Vor einigen Tagen unterhielt ich mich mit einem Weinhändler. Er lobte Weine aus Sachsen-Anhalt, erklärte, dass dort infolge der Erderwärmung die Bedingungen für Weinanbau immer besser würden, und schloss mit der Prophezeiung: „Der Riesling wandert nach Norden.“ Siehste, könnte jetzt ein Zyniker sagen: Hat die Klimakrise doch ihr Gutes.

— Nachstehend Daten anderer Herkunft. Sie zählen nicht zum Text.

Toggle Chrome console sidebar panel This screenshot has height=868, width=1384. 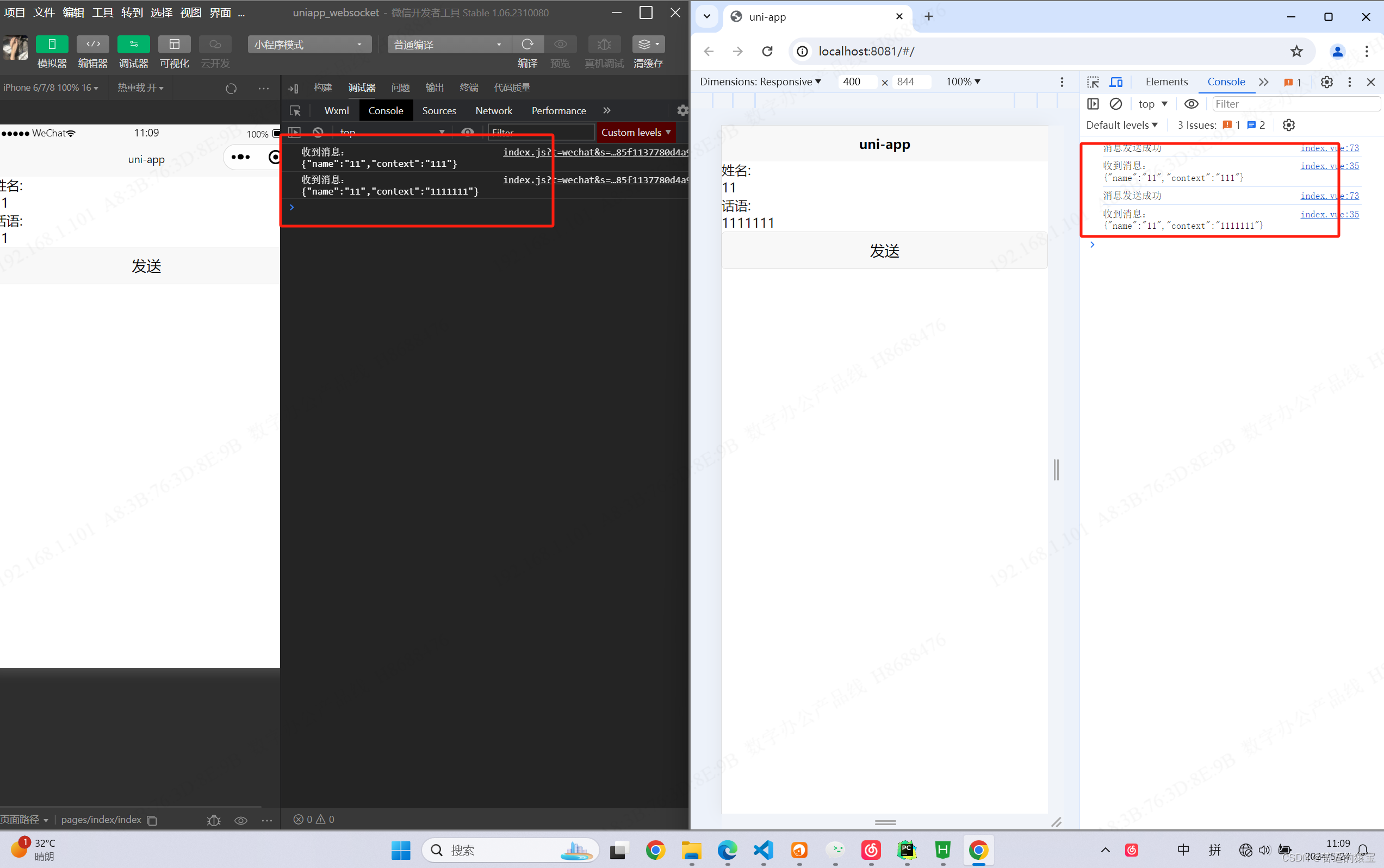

Am Freitag zum Frühstück erfuhr ich dann aus einem Beitrag des Spiegels, dass die Bewegung „Fridays For Future“ (FFF) wieder zum traditionellen globalen Klimastreik aufrufe. Traditionell – das klingt gemütlich, so nach Hocketse oder Schwenkgrill. Aber eben auch nach Maidemonstration oder Katholikentag: Gibt’s schon ewig und immer wieder. Wenn man überhaupt noch hingeht, dann aus Nostalgie.
Kein Wunder, könnten Sie jetzt einwenden: Daran sind die Klimaschützer selbst schuld: Die Pattex-Abteilung von der „Letzten Generation“ klebt sich Leuten in den Weg, die zur Arbeit wollen. Und die von manchen frühzeitig heiliggesprochene Greta Thunberg macht inzwischen vorrangig durch sogenannte Israelkritik Furore, die ich eher Israelhass nennen würde. Viele winken deshalb beim Klimaprotest längst ab - empört, genervt oder gähnend. Ich habe mich auch schon dabei erwischt.
Doch richtig ist auch: Die deutsche Sektion von FFF hat sich vom Antisemitismus deutlich distanziert. Aber wird es ihr gelingen, dem Klimaschutz wieder positive Aufmerksamkeit zu verschaffen, auch mit den Aktionen im Südwesten? Das wird davon abhängen, ob die Klimabewegung Formen des Protests findet, die mehr Menschen mitreißt, statt sie abzuschrecken. Ihr Anliegen bleibt wichtig. Uns den Klimawandel mit Riesling schönzutrinken, wird nicht funktionieren. Egal, ob er aus Sachsen-Anhalt oder Rheinhessen kommt.